The sheriff always thought it was an inside job. In 2013, when the Buffalo Trace distillery reported that sixty-five cases of Pappy Van Winkle whiskey had disappeared from a secure area, it seemed likely that the perpetrators had access to the supply. Until recently, authorities couldn’t prove it. Then yesterday, a grand jury indicted a group of nine people in conjunction with the thefts. The likely ringleader, Gilbert “Toby” Curtsinger, is indeed a twenty-six-year veteran of Buffalo Trace, where he worked on the loading dock. (Another one of the accused worked at the Wild Turkey distillery, which suffered similar losses.) Here are five more things you should know about the latest developments in the biggest bourbon theft in recent history.

Photographs by Joe Pugliese
1. It all started with softball.
Not only did Curtsinger meet at least some of his eight alleged co-conspirators while playing in a recreational softball league, but his statewide connections in the sport also helped them unload bottles and barrels of stolen whiskey. “Most of this stuff was sold through softball,” Franklin County sheriff Pat Melton says. “They played teams all over the state, and they made friends who would distribute.”
2. It’s been going on since 2008.
It’s possible that the thieves made a fatal mistake when they went after those cases of Pappy Van Winkle in 2013. According to authorities, they had probably begun to dip into the stores of Buffalo Trace and Wild Turkey five years before.

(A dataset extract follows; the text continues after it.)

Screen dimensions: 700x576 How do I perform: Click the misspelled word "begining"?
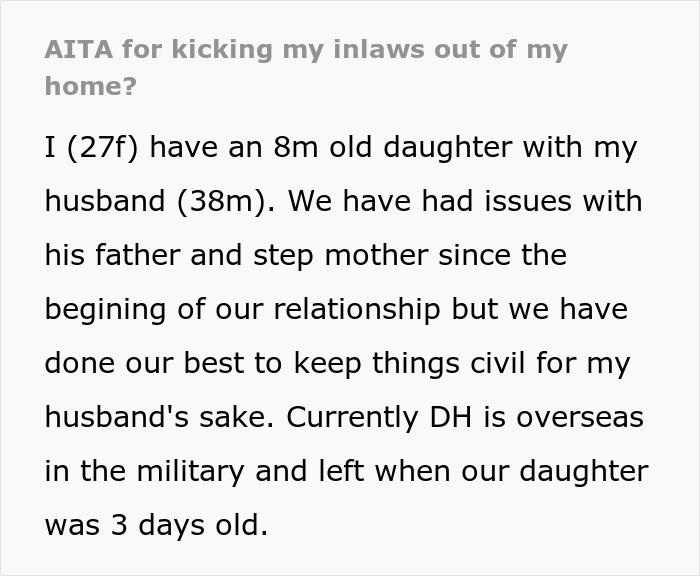tap(103, 310)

By gradually lifting product from crowded warehouses, they had mostly escaped attention until word broke that hundreds of bottles of the really good stuff were missing. Pappy Van Winkle is already rare enough to attract feverish bids from collectors, and news of a threat to the national supply launched hundreds of headlines and an in-depth investigation.
3. The accused thieves were peddling more than one kind of juice.

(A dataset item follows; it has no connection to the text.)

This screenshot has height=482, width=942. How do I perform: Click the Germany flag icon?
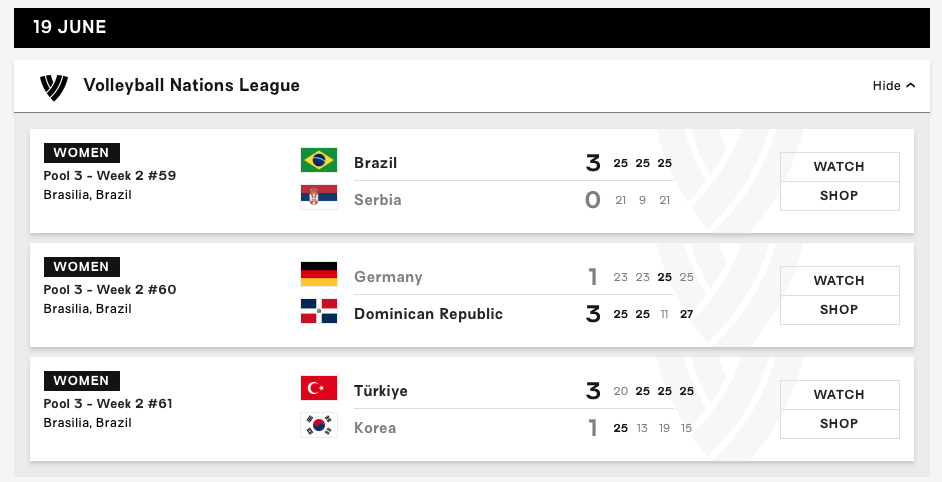point(319,274)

Earlier this year, the sheriff’s office received two tips about Curtsinger and his associates. One tipster dished on the barrels of whiskey stashed in Curtsinger’s backyard, and the other fingered him as a dealer in anabolic steroids, ordered in bulk from overseas. Police found both when they searched his property.
4. Most of the whiskey recovered will be destroyed.
Although plenty of bourbon lovers have already called the attorney general’s office to ask if they can help dispose of the contraband, very little of it will ever see the inside of a rocks glass. While officials hope the distilleries affected will be able to reclaim unopened bottles, there’s no telling what the thieves might have done to the thousands of dollars of high-dollar whiskey stashed in barrels and glass jars—state law mandates that it be poured out. (We already know that a stolen barrel of seventeen-year-old Eagle Rare was dosed with artificial caramel flavoring, a fact that could make the most hardened whiskey snob shed a few boozy tears.)
5. More arrests could be ahead.
Stolen whiskey is now sitting in liquor cabinets all over the state. The police are looking for it, and encouraging anyone in possession to contact them immediately. “I think we’ve just found the tip of the iceberg,” Melton says. “Those who have come forward are not going to face charges, but those who have not and are found will.”